GithubHelp home page GithubHelp logo

bhanditz / tf-idf-similarity Goto Github PK

View Code? Open in Web Editor NEW

This project forked from jpmckinney/tf-idf-similarity

0.0 2.0 0.0 162 KB

Ruby gem to calculate the similarity between texts using tf*idf

License: MIT License

Ruby 100.00%

tf-idf-similarity's Introduction

Ruby Vector Space Model (VSM) with tf*idf weights

Gem Version Build Status Coverage Status Code Climate

Calculates the similarity between texts using a bag-of-words Vector Space Model with Term Frequency-Inverse Document Frequency (tf*idf) weights. If your use case demands performance, use Lucene (see below).

Usage

require 'matrix'
require 'tf-idf-similarity'

Create a set of documents:

document1 = TfIdfSimilarity::Document.new("Lorem ipsum dolor sit amet...")
document2 = TfIdfSimilarity::Document.new("Pellentesque sed ipsum dui...")
document3 = TfIdfSimilarity::Document.new("Nam scelerisque dui sed leo...")
corpus = [document1, document2, document3]

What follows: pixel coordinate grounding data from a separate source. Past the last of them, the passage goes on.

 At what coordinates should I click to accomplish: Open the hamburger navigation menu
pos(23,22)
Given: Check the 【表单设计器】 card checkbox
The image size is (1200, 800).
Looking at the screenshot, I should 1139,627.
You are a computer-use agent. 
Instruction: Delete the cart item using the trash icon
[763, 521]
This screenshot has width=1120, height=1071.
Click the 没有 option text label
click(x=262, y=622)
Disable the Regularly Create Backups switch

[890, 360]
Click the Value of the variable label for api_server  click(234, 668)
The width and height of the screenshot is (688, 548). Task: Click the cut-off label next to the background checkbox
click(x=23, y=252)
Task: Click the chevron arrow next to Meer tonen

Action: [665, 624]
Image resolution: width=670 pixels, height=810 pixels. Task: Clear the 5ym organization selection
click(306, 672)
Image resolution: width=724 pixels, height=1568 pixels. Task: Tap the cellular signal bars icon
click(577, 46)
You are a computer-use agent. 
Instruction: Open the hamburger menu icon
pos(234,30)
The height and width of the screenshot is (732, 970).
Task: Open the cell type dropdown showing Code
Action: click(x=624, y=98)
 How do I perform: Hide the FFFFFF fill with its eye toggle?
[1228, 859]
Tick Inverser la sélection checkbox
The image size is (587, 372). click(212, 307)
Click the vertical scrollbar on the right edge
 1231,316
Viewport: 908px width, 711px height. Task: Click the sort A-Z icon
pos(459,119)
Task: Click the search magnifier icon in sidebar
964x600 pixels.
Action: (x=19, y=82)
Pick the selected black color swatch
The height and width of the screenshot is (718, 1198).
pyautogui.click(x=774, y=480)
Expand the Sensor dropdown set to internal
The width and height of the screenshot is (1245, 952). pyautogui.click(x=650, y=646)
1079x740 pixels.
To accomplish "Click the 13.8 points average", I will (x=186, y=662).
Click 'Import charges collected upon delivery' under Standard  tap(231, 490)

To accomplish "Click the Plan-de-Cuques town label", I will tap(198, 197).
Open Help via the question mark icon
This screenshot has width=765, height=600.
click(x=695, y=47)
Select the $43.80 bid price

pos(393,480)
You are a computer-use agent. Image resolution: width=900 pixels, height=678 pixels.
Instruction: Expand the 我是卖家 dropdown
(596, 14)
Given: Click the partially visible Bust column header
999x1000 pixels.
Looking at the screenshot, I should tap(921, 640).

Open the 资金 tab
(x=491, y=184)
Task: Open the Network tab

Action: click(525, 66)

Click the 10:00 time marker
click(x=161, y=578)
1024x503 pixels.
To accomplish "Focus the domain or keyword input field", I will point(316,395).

Create a document-term matrix using Term Frequency-Inverse Document Frequency function:

model = TfIdfSimilarity::TfIdfModel.new(corpus)

Or, create a document-term matrix using the Okapi BM25 ranking function:

model = TfIdfSimilarity::BM25Model.new(corpus)

Create a similarity matrix:

matrix = model.similarity_matrix

Find the similarity of two documents in the matrix:

matrix[model.document_index(document1), model.document_index(document2)]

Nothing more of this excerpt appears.